Security guards had arrested Rizwan on the spot. Police said the suspect had used a hammer to inflict damage on the statue.
India slammed the act of vandalism, saying Pakistan has completely failed in its duty to prevent such attacks which are creating a “climate of fear” among the minority communities.
India’s External Affairs Ministry Spokesperson Arindam Bagchi said incidents of violence against minority communities, including attacks on their places of worship, their cultural heritage, as well as their private property, were increasing at an “alarming rate” in Pakistan.
“We have seen disturbing reports in the media about the vandalisation of the statue of Maharaja Ranjit Singh in Lahore today. This is the third such incident wherein the statue has been vandalised, since it was unveiled in 2019,” Bagchi said.
“Such attacks on the cultural heritage of minority communities in Pakistan highlight the growing intolerance and lack of respect for minority communities in Pakistani society,” he said.
Punjab Chief Minister Usman Buzdar has ordered restoration of the statue to its original form.
The Lahore Fort administration had beefed up security following the previous two attacks, but the TLP worker managed to vandalise the statue in the presence of the security guards who later overpowered him.
In June 2019, Ranjit Singh’s statue was unveiled in a colourful ceremony in which several Sikh delegates from India, Pakistan and other countries had participated.
The event was organised by Bobby Singh Bansal, from the UK, in collaboration with the Walled City of Lahore Authority.
The statue, made of cold bronze, shows the regal Sikh emperor sitting on a horse, sword in hand, complete in Sikh attire.
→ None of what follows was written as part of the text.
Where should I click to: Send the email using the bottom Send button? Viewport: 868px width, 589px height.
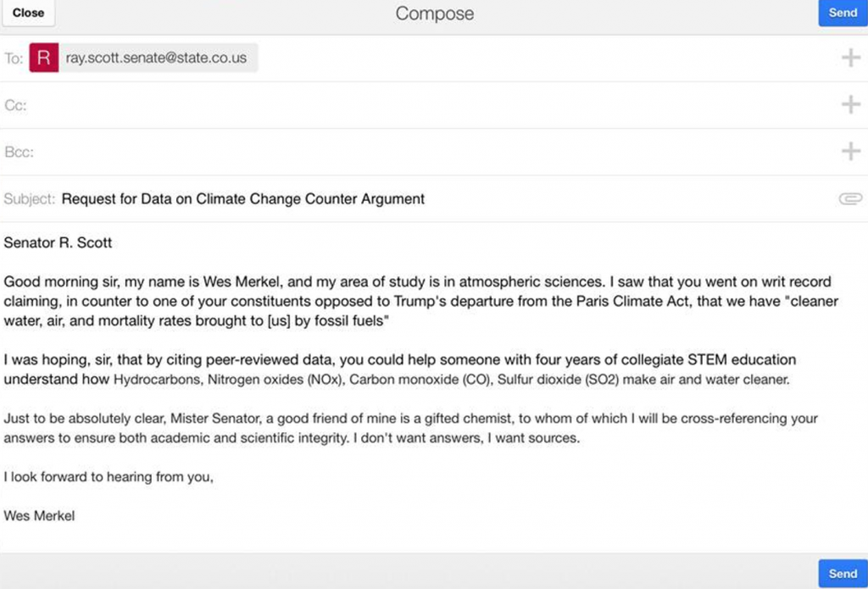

Sculpted by local artists, under the aegis of the Fakir Khana Museum, the statue is meant to invoke the feeling of the emperor being present, with its real-life proportions, and was unveiled on his 180th death anniversary. Ranjit Singh passed away in 1839.
“The project was meant to commemorate the 180th death anniversary of Maharaja Ranjit Singh and to forge a lasting friendship amongst the people of Punjab,” Bansal had said.
His organisation SK Foundation UK commissioned the statue in 2016. “We donated it to the people of Pakistan to promote Sikh heritage and tourism here,” he had said.